Gaza: From ceasefire to searching for a just lasting peace
Ben Phillips Previously the Campaigns Director
26th Sep 2014
Campaigns Director Ben Phillips gives a personal reflection on the ongoing challenge to bring lasting peace to Gaza.
When I visited Gaza last year, I met a widow who had benefited from an Oxfam project that helped her buy food for her children. Struggling to find work, she had earned some money from collecting rubble - the result of some missile strikes. But after the debris had been cleared, that source of cash ceased.
"Don't worry," joked her friend, "there will be more rubble soon."
Unfortunately, her friend was right. The summer surge of violence in Gaza and southern Israel has taken a terrible human toll and left yet more rubble. More than 1,500 civilians in Gaza and six in Israel have been killed. In Gaza, over 100,000 Palestinians have been left homeless and vital civilian infrastructure worth billions of dollars has been destroyed. In Israel, many lives were disrupted and put on hold.
civilians have paid a bloody price for the failure of the international community and the warring parties to address the underlying causes of the conflict.
Tragically, we've been here before: 2004, 2006, 2007, 2008-09, 2012 and now 2014. Each time, disputes and miscalculations have triggered a surge in violence. Each time, civilians have paid a bloody price for the failure of the Palestinian and Israeli leaders as well as the international community to address the underlying causes of the conflict.
The recently agreed ceasefire is great news and much-needed so that grieving families can rebuild their shattered lives, homes and communities. But unless long-term solutions are implemented, history tells us this will merely be the calm before the next fiery storm.

● Items:
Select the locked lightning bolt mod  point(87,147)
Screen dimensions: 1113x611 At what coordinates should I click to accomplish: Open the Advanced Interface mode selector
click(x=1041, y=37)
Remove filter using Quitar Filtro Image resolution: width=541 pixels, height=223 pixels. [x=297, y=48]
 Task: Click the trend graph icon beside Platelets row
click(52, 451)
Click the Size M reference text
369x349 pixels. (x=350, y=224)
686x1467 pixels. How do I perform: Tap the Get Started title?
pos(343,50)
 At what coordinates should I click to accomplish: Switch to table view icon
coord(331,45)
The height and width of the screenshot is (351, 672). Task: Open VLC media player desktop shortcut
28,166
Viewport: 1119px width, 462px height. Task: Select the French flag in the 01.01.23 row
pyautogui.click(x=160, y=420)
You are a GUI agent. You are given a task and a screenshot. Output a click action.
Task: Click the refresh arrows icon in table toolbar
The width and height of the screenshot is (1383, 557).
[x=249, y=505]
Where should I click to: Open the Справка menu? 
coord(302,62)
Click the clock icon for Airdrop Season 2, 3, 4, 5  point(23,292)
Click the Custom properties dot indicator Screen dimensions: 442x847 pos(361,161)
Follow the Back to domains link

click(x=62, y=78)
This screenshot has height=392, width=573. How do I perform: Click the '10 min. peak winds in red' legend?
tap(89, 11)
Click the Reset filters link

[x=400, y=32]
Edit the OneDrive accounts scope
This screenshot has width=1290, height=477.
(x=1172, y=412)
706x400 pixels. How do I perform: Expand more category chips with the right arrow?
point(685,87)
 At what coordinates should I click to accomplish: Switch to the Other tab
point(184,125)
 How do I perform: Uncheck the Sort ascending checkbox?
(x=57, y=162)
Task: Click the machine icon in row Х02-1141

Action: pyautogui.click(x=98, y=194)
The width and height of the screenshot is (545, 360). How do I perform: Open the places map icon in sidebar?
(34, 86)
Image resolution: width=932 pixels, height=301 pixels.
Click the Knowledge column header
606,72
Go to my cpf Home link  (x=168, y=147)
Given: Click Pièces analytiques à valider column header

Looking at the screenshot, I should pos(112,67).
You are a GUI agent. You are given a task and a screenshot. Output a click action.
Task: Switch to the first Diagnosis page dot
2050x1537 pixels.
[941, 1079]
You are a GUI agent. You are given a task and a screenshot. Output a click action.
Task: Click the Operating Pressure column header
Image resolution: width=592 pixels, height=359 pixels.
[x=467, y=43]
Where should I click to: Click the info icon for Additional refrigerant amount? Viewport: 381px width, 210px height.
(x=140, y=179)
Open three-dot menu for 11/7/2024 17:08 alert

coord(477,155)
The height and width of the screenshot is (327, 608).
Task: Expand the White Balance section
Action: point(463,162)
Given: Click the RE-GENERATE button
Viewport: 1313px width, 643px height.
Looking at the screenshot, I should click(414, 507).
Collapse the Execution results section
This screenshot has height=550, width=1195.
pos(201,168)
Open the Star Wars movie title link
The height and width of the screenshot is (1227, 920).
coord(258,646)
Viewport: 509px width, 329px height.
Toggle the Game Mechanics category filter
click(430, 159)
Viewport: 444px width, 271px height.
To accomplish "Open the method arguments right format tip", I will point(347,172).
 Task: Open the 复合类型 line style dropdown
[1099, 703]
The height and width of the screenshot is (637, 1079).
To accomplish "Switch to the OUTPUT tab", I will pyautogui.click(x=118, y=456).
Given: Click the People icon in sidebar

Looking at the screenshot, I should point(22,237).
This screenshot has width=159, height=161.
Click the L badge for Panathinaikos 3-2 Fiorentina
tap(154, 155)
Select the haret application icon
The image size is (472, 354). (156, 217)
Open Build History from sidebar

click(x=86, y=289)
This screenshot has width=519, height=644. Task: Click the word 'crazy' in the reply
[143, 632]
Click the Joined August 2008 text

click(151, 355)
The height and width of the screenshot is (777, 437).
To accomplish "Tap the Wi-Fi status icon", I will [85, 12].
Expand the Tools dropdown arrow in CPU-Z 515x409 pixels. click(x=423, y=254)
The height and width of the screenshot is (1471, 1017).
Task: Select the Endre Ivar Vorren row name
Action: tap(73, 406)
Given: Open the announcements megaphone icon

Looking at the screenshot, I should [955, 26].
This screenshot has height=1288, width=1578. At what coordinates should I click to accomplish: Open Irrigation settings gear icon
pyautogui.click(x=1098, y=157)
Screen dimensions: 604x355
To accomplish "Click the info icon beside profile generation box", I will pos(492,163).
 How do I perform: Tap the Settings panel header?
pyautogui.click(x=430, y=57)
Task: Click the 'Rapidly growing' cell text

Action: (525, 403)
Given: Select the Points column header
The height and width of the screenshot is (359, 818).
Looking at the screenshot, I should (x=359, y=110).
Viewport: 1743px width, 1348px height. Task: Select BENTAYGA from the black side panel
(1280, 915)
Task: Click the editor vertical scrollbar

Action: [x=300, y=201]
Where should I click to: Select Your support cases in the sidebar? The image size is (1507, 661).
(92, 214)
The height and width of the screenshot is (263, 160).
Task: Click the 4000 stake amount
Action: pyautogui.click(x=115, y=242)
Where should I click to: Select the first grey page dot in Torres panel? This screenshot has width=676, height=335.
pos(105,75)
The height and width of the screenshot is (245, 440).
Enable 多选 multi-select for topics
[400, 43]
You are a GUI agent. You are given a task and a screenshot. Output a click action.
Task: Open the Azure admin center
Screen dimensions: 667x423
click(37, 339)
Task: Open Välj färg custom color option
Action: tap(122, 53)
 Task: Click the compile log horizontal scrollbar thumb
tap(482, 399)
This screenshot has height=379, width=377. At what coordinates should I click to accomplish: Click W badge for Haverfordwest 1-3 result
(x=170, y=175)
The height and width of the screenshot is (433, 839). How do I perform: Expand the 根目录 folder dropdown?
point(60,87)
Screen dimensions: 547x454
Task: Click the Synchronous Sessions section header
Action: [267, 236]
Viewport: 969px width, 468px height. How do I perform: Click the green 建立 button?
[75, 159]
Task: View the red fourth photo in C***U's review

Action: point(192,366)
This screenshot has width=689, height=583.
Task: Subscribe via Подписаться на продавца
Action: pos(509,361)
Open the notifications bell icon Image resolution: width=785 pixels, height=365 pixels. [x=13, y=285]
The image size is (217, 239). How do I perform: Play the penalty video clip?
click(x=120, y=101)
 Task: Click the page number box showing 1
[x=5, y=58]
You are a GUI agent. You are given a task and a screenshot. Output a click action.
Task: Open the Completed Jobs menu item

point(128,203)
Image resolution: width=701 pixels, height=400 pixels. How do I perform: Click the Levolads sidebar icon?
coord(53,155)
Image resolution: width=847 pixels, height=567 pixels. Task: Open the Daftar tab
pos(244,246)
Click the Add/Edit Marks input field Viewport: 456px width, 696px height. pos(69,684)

● Goal A:
Using the Gaza reflection, explain why its author warns that the recently agreed ceasefire may be only "the calm before the next fiery storm."
● Goal B:
In the Gaza reflection, how many Palestinians in Gaza were left homeless by the summer violence?
● Goal C:
Summarize the Gaza reflection in two sentences.

● Exercise result A:
The author says violence has surged again and again: in 2004, 2006, 2007, 2008-09, 2012 and 2014. Each time, disputes and miscalculations set it off, and the underlying causes of the conflict were never addressed. Unless long-term solutions are put in place, history suggests another surge will follow.

● Exercise result B:
Over 100,000 Palestinians.

● Exercise result C:
The summer surge of violence in Gaza and southern Israel killed more than 1,500 civilians in Gaza and six in Israel, left over 100,000 Palestinians homeless, and destroyed billions of dollars of civilian infrastructure. The new ceasefire is welcome, but the author argues that because leaders and the international community have repeatedly failed to address the conflict's underlying causes, only long-term solutions can prevent the next outbreak.